• The task: Quote the stretch of the data from the line containing "How do I perform: Open" through the line containing "Looking at the screenshot, I should coord(478,17).", including both of those lines, and nothing else.

==============================

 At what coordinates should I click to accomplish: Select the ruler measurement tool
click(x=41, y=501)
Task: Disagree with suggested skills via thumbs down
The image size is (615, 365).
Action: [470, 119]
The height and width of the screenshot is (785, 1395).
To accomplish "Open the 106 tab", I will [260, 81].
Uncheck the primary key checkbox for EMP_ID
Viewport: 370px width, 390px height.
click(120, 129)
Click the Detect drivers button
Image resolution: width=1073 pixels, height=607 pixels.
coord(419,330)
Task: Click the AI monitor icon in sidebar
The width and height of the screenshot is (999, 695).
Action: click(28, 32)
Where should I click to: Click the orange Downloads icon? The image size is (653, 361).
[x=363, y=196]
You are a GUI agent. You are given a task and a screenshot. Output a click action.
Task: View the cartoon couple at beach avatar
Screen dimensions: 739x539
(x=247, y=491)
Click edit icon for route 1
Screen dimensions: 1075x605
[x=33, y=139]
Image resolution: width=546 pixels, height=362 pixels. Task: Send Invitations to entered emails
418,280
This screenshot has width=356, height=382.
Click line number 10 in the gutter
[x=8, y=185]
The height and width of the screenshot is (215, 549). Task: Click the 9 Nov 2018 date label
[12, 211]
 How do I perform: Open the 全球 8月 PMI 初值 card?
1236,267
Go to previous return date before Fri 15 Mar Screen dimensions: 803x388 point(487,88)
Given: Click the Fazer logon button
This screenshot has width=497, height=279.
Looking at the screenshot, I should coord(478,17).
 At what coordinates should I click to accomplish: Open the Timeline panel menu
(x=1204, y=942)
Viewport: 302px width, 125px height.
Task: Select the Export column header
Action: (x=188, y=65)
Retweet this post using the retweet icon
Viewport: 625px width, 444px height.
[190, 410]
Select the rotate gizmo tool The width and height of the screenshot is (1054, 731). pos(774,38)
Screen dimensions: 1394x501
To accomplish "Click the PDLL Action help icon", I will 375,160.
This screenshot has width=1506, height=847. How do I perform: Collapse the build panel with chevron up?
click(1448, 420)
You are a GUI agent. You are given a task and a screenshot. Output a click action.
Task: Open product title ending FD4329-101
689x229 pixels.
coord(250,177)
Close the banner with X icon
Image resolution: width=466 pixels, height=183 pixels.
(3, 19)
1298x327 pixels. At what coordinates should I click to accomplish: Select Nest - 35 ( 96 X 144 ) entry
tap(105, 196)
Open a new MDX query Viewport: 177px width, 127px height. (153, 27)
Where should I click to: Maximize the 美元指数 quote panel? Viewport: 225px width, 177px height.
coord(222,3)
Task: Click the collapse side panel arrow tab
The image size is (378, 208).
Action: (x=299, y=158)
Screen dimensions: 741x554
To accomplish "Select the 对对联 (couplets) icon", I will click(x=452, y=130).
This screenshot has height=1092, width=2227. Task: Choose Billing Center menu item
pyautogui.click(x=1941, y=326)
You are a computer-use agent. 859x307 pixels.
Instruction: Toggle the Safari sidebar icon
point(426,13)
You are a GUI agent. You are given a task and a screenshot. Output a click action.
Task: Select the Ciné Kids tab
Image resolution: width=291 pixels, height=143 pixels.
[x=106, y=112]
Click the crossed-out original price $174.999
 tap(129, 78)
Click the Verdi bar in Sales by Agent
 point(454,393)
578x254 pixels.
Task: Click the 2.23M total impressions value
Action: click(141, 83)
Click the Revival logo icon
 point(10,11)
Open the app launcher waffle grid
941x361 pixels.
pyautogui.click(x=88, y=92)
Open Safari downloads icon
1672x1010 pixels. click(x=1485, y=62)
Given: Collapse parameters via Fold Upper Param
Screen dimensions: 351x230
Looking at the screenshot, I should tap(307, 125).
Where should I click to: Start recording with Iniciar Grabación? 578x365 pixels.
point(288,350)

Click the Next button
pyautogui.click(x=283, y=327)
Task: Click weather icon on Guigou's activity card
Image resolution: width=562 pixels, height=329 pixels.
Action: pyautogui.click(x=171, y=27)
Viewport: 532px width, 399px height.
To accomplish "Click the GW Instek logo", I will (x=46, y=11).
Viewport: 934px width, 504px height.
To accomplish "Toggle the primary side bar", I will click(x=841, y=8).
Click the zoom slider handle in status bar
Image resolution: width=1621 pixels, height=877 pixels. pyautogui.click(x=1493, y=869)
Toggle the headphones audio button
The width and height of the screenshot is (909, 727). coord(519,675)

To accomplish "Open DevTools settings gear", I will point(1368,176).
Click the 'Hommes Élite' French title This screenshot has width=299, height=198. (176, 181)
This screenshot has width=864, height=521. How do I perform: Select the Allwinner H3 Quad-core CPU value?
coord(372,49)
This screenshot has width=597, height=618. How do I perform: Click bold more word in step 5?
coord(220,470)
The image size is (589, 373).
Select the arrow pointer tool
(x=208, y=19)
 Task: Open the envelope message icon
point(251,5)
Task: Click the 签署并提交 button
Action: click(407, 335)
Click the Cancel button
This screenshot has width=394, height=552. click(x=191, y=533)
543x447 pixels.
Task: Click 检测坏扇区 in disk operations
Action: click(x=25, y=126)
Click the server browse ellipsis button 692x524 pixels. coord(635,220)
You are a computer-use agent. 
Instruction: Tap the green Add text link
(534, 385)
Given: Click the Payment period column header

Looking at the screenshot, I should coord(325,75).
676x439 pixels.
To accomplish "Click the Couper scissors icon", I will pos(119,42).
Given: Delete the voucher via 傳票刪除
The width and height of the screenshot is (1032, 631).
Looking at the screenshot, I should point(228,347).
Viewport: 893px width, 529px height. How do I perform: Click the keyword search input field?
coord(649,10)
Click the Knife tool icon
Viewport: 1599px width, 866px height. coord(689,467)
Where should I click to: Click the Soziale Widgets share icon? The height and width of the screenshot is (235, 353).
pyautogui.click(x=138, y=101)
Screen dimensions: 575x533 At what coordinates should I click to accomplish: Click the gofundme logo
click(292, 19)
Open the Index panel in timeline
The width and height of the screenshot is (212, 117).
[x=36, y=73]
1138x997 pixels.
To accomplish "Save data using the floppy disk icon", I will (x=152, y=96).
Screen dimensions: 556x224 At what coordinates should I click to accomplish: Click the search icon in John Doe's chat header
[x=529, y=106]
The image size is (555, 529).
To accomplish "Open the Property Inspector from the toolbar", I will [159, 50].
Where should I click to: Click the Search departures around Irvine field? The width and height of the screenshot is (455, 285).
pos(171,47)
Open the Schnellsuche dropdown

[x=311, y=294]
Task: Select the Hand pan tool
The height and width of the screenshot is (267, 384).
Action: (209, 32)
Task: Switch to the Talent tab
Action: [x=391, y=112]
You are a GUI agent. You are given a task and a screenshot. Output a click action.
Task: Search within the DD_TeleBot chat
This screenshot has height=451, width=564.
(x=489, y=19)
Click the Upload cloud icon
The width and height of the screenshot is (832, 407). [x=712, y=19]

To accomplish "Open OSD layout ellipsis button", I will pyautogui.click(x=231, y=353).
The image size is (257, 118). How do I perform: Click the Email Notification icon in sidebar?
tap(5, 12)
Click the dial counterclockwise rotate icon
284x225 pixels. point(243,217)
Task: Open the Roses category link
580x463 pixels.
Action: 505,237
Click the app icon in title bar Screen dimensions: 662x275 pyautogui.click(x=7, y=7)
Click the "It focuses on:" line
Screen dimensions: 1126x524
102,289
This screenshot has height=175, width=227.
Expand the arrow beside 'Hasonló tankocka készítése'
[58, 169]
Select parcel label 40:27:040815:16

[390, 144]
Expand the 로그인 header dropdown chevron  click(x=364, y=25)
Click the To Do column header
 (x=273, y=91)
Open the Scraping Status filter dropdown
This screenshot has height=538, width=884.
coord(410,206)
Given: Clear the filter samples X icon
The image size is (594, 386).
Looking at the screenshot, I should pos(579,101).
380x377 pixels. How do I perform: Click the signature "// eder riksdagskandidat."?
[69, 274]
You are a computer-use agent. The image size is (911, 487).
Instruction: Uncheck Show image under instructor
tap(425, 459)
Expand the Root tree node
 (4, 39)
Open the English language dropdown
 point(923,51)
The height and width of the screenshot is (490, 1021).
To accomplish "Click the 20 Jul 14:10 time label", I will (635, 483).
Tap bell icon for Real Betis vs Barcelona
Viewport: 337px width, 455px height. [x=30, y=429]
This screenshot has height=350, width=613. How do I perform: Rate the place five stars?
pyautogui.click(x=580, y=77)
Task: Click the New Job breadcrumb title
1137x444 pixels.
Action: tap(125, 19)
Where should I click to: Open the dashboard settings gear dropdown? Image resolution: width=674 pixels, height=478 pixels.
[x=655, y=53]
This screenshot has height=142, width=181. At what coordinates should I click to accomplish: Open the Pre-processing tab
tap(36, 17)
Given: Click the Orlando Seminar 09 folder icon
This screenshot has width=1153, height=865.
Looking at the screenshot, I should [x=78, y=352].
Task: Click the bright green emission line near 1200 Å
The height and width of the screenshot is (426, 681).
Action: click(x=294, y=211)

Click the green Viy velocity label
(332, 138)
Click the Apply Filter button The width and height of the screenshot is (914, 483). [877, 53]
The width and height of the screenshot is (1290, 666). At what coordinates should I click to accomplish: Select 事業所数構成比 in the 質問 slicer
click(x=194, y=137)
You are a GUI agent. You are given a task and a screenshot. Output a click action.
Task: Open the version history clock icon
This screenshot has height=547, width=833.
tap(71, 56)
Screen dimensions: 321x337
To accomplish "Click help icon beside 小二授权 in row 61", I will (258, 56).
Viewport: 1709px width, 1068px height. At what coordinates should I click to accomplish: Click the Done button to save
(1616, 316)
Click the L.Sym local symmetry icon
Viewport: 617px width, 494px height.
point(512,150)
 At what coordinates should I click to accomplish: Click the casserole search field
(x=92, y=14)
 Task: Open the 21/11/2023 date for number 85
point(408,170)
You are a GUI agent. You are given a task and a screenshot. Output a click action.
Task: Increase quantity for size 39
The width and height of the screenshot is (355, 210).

==============================

• Complete answer:
 How do I perform: Open the 全球 8月 PMI 初值 card?
1236,267
Go to previous return date before Fri 15 Mar Screen dimensions: 803x388 point(487,88)
Given: Click the Fazer logon button
This screenshot has width=497, height=279.
Looking at the screenshot, I should coord(478,17).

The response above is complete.